A: The Navy typically handles data destruction by using the DLA DRMO process for disposing of retired IT equipment. We’ve helped organizations such as NAVFAC dispose of heavy equipment such as copy machines and large printers that are difficult to retire and recycle properly. Documentation is extremely important to our Navy customers and we provide reporting that lists the serial numbers and manufacturer of every piece of equipment along with a certificate of recycling.
We do two types of data destruction for NAVFAC, SPAWAR, and CNIC. Both types of destruction require a representative of the Navy to witness the destruction and it is almost always done on base. Unclassified hard drives, cell phones, and tablets have their serial numbers scanned before destruction and must match a corresponding list provided by the Navy representative. We typically scan the identifying information and provide our list of serial numbers to the Navy representative to make sure they match before we begin the shredding process.

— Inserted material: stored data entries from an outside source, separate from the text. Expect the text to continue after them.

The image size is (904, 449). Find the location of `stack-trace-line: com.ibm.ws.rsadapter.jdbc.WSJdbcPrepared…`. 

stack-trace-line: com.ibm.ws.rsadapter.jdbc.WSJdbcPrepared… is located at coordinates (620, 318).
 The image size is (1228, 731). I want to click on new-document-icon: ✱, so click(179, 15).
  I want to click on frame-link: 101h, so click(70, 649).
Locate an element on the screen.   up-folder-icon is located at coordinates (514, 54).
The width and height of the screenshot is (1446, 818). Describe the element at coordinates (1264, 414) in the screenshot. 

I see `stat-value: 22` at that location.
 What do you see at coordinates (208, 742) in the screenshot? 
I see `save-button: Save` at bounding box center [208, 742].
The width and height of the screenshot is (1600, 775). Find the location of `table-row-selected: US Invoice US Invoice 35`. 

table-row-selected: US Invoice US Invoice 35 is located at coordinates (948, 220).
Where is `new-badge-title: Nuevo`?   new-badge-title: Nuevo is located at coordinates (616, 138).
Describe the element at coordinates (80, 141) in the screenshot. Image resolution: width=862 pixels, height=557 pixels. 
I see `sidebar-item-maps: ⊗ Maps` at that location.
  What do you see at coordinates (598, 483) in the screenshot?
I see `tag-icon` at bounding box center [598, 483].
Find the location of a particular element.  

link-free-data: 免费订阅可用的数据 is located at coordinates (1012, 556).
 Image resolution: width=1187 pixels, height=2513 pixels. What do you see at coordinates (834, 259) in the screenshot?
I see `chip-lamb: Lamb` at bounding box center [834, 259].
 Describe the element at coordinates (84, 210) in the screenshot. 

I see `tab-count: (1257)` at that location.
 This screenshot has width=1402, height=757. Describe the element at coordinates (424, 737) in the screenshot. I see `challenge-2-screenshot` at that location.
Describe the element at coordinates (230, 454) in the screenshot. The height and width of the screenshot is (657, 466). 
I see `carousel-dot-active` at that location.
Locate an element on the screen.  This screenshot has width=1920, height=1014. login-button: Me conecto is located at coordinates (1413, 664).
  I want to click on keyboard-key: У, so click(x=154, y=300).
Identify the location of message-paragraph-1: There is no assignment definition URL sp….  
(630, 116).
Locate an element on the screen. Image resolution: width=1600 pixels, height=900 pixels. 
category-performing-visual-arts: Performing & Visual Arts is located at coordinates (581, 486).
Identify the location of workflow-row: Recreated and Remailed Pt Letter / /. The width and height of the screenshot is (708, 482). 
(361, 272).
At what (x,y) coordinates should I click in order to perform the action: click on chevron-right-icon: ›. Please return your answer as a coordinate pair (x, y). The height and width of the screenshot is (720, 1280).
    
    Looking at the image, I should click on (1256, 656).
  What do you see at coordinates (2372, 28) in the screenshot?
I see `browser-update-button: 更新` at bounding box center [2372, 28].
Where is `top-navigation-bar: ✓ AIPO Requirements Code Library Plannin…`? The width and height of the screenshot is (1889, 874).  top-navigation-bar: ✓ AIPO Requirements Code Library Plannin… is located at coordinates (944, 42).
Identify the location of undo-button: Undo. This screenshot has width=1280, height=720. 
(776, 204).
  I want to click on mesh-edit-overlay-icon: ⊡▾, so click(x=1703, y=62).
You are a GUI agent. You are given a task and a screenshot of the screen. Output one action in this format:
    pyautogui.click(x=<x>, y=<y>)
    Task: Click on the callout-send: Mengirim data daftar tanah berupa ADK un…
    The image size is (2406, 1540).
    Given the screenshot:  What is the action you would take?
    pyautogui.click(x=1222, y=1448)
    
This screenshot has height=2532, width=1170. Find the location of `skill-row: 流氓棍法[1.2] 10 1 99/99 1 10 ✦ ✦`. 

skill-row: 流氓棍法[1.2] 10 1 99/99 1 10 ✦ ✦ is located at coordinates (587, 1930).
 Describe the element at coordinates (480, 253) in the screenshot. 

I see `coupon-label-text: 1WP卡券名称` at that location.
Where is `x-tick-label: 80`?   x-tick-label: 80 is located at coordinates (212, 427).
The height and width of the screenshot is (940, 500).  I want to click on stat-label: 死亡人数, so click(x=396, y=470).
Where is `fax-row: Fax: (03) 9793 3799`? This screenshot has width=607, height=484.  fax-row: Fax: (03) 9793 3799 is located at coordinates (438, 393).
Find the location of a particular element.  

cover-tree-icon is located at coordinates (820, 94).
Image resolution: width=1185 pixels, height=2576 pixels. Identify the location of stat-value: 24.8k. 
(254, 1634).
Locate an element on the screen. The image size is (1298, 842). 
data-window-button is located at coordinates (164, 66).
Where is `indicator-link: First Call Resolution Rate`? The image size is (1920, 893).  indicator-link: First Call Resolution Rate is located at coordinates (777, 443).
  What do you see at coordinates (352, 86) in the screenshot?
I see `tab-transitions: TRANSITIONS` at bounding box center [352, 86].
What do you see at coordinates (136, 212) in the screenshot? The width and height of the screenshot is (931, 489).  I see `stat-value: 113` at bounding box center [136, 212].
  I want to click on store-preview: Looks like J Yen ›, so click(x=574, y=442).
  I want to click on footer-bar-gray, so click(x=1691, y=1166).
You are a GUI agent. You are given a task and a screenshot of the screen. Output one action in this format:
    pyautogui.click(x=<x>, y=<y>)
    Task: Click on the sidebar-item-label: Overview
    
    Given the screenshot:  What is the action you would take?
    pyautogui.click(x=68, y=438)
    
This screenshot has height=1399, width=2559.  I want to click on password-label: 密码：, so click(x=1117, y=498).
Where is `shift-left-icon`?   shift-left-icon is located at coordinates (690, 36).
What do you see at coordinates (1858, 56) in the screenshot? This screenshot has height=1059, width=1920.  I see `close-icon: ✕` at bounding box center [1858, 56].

Classified hard drives and devices are handled in a similar manner as unclassified drives but must remain in the possession of an authorized Navy representative throughout the process until the storage devices are degaussed in our NSA-evaluated equipment before being shredded. Solid State hard drives, cell phones, and tablets must be shredded to a 2mm particle size to meet NSA requirements and we have equipment with that capability. Late-model cell phones and tablets need to be disassembled before microshredding to remove the batteries which we can do on-site to maintain security protocols.
Q: How do you protect the data on old IT devices for the Navy (degaussing, shredding, etc.)?Any particular regulations they have that are different from most companies?
A: If the devices contain unclassified/non-sensitive information, we take them back to our secure Norfolk facility for disassembly and hard drive removal. We have a lot of experience with large printers and copiers and can locate hard-to-access data storage devices such as SD and compact flashcards in addition to hard drives. If any unexpected storage devices are uncovered, we contact our Navy customer to determine the next course of action.
Q: How often do you work with the Navy in Hampton Roads, VA?
A: We typically work with our Navy customers on a semi-annual basis.
Q: Why did the Navy choose Securis over the competition?
A: Securis is flexible- many of our competitors will not allow Navy personnel to maintain possession of the data storage devices throughout the destruction process. We allow them to watch the process on our truck while following the proper safety procedures. The size of our company allows us to be flexible regarding process and documentation- we can adapt to any reasonable request.
Q: Anything else you’d like to mention about working with the Navy or about how the Navy handles data destruction?
A: Our Operations Director is a retired Navy Chief who is very familiar with procedures and base access/logistics.